**Selected passage**
▼

As career professionals we know the value of social media, but we often don’t use the tools ourselves that benefit our clients in their career development. We may be comfortable helping people build a successful resume and search the Internet, but there is more to social media than writing your profile, uploading a resume, and looking for employers. Social media provides an opportunity to develop good habits that are beneficial to a job seeker, entrepreneur and employee.
We can take a proactive approach to our own professional career management and practice using the free tools available for helping our clients while growing our own private practice. Social media is an effective tool for more than just a job search. We can help our clients prepare for changing jobs, careers, and occupations over their lifetime. Through social media you and your clients have the opportunity to show who you are, what you know, and why someone would want your skills, product, or service.
Using Social Media is an excellent way to improve writing skills through practice, editing, and accountability. Powerful effective writing is an important skill that is lost on texting, gaming, and chatting. Publishing articles for a blog or other media will help establish a professional presence. In my own coaching practice, a prospective client from New Jersey contacted me after using Google to search for Career Coaches. My initials NJ came up in his search, he read my blog, appreciated my values and writing style, and hired me based on my web presence.
When publishing an article, blog, or post you never know where the Internet will take it, and once on the “net” it can’t be retrieved. A daunting thought at first, but also a reminder to “think and edit” before posting on the Internet. I recently searched for an article I had written and found it on several websites. I was pleased, but at the same time I realized social media keeps me accountable for what I write. Using Twitter, Facebook, and other social media, I need to be concise and say what is most important first, just as I would in a cover letter or business communication. When writing for social media:
Be clear and concise
Say what is most important first
Use a quotable phrase.
Build your Network of Colleagues, Friends, and Employers
Building your network of colleagues, friends, and professionals is one of the best uses of Social Media. As Richard Bolles describes the need for human connections, “In its essence, all job-hunting is a search not only for information, but also for people.” The value of networking on Social Media is to connect with like-minded people online and then meet them at conferences, events and interviews. I was surprised and honored to meet a colleague at a conference who said she recognized me from my Facebook picture. Through Facebook we had already been introduced. She knew who I was before I personally met her. By connecting on Facebook we shared comments, updated professional work, current experience, and articles. Career professionals and clients are asking what they can do with Linkedin and Facebook. By networking through social media you can:
Let people know who you are
Show the value of your product, service, or skills
Give support to like minded professionals.
Personal and Professional Branding
We’ve all heard how important personal and professional branding is. I like the dictionary.com definition of branding as, “to impress indelibly.” Whether you are a career professional in your own business or helping a client, you want to be remembered, and you want to influence how you are remembered. You can be remembered by honing in on your one-liner. Twitter forces you to say something memorable in 140 characters. Through short phrases and links to articles and blogs you begin to build your reputation and show your values.
Peter Crocker from “Flying Solo” asks, “Is Twitter a sign of society’s shriveling attention span and trivia obsession, or does it provide the strict discipline we need to distil our thoughts into focused nuggets?” Peter Crocker, “Share Your Business Pitch in 140 Characters,” 12/14/2010.

▲

**Dataset content**

▼

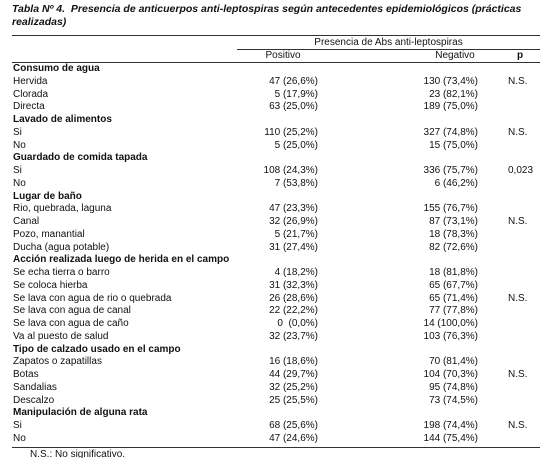 Image resolution: width=550 pixels, height=458 pixels. I want to click on negativo-cell: 65 (71,4%), so click(454, 298).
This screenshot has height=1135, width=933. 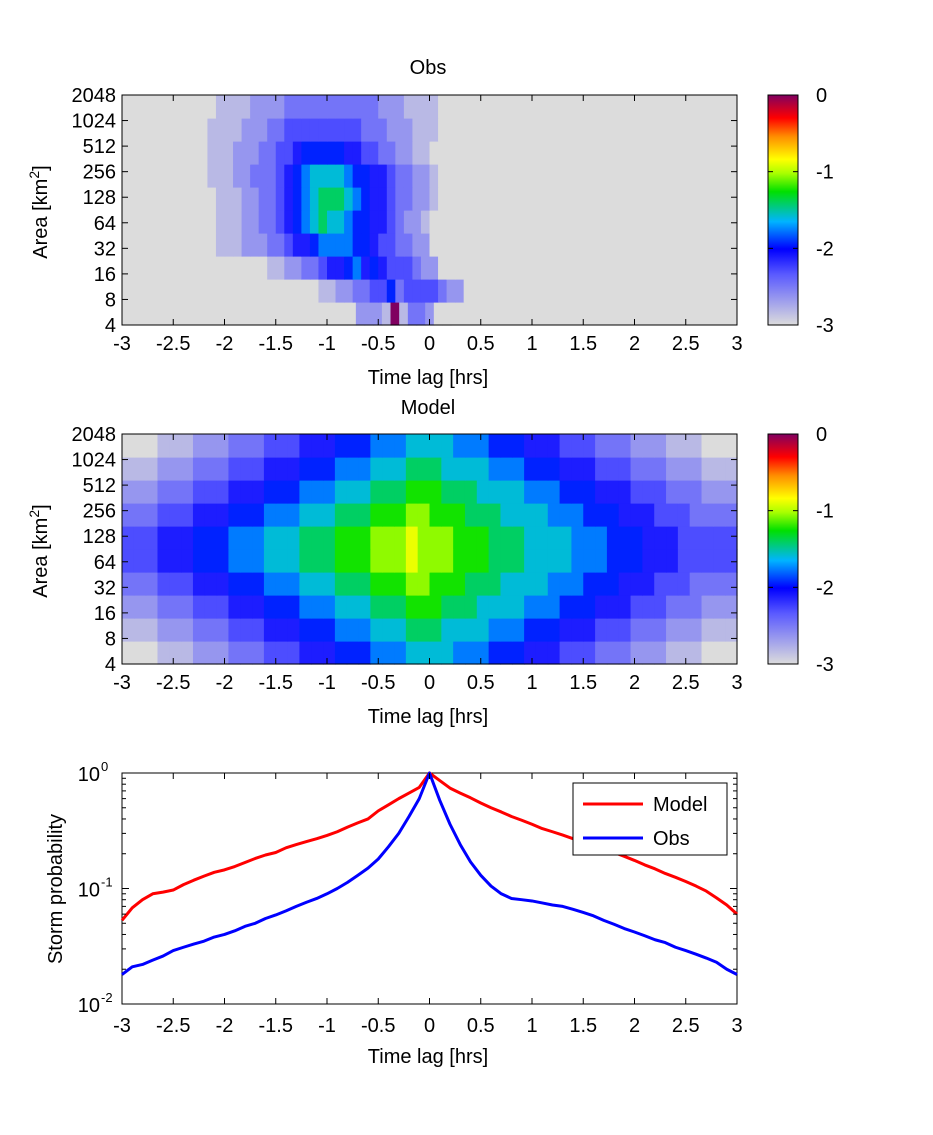 I want to click on x-tick-label: 1.5, so click(x=583, y=1026).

▲

**Task details**
Continue the article on social media for career professionals, starting after its final line.

**Response to this task**
Through personal and professional branding you can:
Hone your one-liner
Build your reputation
At times it seems as if the practice of showing gratitude is a lost art, but with access to social media there are so many ways to get in the habit of showing gratitude. You can teach clients to show interest and gratitude using social media. Writing recommendations, comments, and researching employers are valuable ways to show interest in the work of others. Give and then request recommendations. I resisted recommendations for years until I began getting requests from grad students I had supervised and colleagues I had worked with. I started giving and requesting recommendations myself. Showing appreciation for the work and expertise of others is an excellent way to stay in the habit of showing gratitude. Once the habit is built, it is natural to remember to send thank you letters and appreciate colleagues. Use your attitude of gratitude to write:
Mentoring is an important part of using Social Media. Experienced professionals have an opportunity to share experiences with others. Sharing successes and challenges with through networks and associations creates transparency and raises awareness of career issues. Social media gives us the opportunity to:
Share experiences and expertise
Support those new to the profession
Make new contacts.
Career counselors can use social media as a tool to help clients build essential employability skills. Building strong career management skills before they start the job search will prepare them for a lifetime of career transitions.
Flying Solo, online 12/14/2011 http://www.flyingsolo.com.au/marketing/business-marketing/share-your-business-pitch-in-140-characters
Nancy J. Miller, M.S., CCM, is a Credentialed Career Manager and Creativity Coach with a Master’s degree in Career Counseling. For the past 10 years Nancy has been working with professionals, people in crisis, career transitions, students, and businesses providing personal/career coaching, workshops, classes and counseling. You can contact Nancy at firstname.lastname@example.org. Visit her Creative LifeWork Design website at: www. njmiller.weebly.com.
Nancy J. Miller on Tuesday 11/01/2011 at 06:46 PM
Thank you, Cathy. What an insightful question. After a quick Google search, I didn't see many Career Counseling classes in social media. So glad Chapman had the course. Career Counseling courses seem to be weak in training in social media and technology although that is the direction of much of the career resources and career assistance.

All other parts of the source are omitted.